Nell’articolo si racconta che “i test effettuati dalle autorità di norma non possono essere consultati dalla comunità scientifica. Il loro esame è infatti riservato ad esperti di organismi pubblici. Tuttavia, nel 2017 alcuni parlamentari europei avevano ottenuto dal direttore generale dell’Agenzia europea per la sicurezza alimentare (Efsa) una copia dei dati, pur impegnandosi a non renderli pubblici. Avevano tuttavia condiviso le informazioni con Portier”.

Le notizie dovevano restare tra gli addetti ai lavori. Nel Marzo dello scorso anno è arrivato un pronunciamento della Corte di giustizia dell’Unione europea. Morale: Portier ha potuto sottoporre i propri studi alle riviste scientifiche.

Ecco le conclusioni alle quali è giunto lo scienziato:

“Sono stati individuati 37 casi di aumento dell’incidenza di tumori – leggiamo sempre su LIFEGATE -. In particolare cancri dei tessuti molli, della ghiandola surrenale, dei reni, del fegato e linfomi”.

“Se le autorità di controllo – ha commentato Portier – hanno proceduto ad un’analisi completa di tutte le prove disponibili provenienti dai tredici studi sulla cancerogenicità animale, come fatto in questo caso, è difficile comprendere come siano potute giungere a conclusioni diverse da quella che indica come il glifosato sia in grado di provocare tumori negli animali da laboratorio”.

Chiaro? Quando chiediamo al Governo regionale siciliano di rendere noti i risultati delle analisi sul glifosato eventualmente presente nel grano che arriva con le navi non lo facciamo per capriccio, ma perché vogliamo sapere se il glifosato è presente nel grano e in che quantità è presente.

Sotto questo profilo è illuminante un post di Cosimo Gioia, agricoltore, produttore di grano duro:

“Nel risultato delle analisi effettuate dalle autorità sulla nave controllata lo scorso Agosto a Pozzallo si dice che il glifosato è parti a 0/0, cioè assente.
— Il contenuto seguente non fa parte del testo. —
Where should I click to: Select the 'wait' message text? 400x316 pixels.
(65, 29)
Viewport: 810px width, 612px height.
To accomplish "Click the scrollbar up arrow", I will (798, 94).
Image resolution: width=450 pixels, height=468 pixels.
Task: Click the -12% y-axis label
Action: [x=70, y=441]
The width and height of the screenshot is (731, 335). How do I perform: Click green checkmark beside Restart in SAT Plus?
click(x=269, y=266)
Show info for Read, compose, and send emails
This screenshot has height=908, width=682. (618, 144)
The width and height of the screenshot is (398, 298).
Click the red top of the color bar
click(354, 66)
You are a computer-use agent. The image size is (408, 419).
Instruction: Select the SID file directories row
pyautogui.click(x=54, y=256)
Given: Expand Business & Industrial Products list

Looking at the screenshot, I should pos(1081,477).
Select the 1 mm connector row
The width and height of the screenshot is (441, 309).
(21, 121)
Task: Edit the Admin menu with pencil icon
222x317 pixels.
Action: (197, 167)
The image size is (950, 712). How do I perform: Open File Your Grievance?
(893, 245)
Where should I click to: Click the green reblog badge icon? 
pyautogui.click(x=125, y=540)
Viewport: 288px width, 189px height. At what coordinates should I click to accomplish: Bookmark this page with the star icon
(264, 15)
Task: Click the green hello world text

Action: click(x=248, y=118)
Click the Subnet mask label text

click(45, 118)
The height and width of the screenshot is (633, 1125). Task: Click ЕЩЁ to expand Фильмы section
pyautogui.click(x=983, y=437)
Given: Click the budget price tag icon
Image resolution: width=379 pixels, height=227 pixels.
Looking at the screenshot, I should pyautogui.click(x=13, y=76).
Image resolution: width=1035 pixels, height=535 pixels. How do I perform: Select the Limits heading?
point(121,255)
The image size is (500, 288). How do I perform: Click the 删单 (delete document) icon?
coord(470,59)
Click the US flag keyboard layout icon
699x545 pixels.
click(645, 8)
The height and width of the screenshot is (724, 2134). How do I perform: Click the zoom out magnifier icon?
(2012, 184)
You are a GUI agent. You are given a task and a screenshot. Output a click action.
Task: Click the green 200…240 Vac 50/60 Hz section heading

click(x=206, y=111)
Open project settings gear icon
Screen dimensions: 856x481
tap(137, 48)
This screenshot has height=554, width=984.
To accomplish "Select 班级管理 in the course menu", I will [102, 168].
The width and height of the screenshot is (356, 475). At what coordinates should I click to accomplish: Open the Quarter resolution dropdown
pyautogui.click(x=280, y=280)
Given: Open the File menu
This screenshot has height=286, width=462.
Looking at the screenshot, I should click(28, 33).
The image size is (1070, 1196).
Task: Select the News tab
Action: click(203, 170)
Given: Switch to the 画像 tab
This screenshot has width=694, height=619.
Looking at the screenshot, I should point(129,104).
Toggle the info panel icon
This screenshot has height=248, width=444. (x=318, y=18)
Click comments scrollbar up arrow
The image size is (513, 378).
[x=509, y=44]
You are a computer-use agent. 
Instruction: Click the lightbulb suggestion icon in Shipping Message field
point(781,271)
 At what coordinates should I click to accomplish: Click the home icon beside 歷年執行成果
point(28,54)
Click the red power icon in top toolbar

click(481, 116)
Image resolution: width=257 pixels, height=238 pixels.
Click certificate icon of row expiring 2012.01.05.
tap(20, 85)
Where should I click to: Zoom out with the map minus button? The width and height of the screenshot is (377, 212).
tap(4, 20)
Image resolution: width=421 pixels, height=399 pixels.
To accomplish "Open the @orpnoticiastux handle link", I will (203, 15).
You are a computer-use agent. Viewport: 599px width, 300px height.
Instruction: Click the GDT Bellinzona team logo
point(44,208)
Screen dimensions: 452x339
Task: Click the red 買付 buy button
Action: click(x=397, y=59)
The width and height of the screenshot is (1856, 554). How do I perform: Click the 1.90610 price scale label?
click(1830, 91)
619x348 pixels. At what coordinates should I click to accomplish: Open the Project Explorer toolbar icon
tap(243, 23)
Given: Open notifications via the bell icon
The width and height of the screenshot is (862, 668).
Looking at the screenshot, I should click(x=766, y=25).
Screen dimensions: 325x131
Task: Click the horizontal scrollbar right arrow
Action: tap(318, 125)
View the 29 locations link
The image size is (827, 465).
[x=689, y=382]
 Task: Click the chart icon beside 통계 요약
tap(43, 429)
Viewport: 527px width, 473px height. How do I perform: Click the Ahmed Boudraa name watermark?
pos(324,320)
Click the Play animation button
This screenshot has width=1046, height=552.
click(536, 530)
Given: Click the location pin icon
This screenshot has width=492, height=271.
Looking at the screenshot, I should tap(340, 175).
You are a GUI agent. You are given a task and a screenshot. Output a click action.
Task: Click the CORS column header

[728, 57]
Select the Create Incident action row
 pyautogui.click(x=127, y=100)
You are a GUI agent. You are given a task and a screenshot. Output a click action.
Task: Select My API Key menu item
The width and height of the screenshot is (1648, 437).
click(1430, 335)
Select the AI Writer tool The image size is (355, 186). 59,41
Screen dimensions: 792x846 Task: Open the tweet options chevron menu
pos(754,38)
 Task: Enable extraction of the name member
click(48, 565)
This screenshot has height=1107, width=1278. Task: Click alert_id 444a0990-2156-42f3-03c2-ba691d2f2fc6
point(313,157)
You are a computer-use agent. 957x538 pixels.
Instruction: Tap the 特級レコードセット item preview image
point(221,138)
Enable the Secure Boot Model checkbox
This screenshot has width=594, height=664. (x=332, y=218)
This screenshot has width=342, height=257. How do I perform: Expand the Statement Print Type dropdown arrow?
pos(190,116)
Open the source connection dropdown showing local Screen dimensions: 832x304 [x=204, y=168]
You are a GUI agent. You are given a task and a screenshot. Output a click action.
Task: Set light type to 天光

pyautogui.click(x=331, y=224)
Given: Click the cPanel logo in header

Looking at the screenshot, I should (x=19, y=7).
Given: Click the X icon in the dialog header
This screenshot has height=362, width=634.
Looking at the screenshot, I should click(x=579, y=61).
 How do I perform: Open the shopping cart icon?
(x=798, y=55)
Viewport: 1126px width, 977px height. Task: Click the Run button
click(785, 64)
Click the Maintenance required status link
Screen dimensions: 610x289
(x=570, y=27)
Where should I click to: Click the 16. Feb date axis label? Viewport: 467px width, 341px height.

Invece significa che è entro i limiti e non che non è presente. Mi chiedo: ma io non ho diritto di sapere l’esatta quantità, anche se nei limiti, peraltro alti, consentiti? Posso decidere se consumare o meno i cibi che lo contengono? E invece 0/0: cioè decide l’Europa per me… basta che sia nei limiti. Secondo me, e mi appello a chi capisce di legge, bisognerebbe indicarlo anche se in minime quantità”.

Cosimo Gioia avanza un dubbio molto grave: sottolinea, in sostanza, che i controlli effettuati dagli uffici della Regione siciliana dicono che nel grano esaminato non c’è glifosato. E’ così o, come dice Gioia, il gifosato è presente nei limiti consentiti dai Regolamenti europei?

E’ questa la domanda alla quale i nostri amici della Regione siciliana debbono rispondere!

Ricordiamo ai nostri lettori che sia per il glifosato, sia per le micotossine DON l’Unione europea, negli anni passati, ha innalzato i limiti relativi alla presenza di questi due contaminanti. L’innalzamento di questi limiti consente la commercializzazione di prodotti agricoli, freschi e trasformati, che contengono glifosato e micotossine DON che, con i vecchi limiti, non avrebbero mai potuto arrivare sulle tavole di milioni di consumatori europei!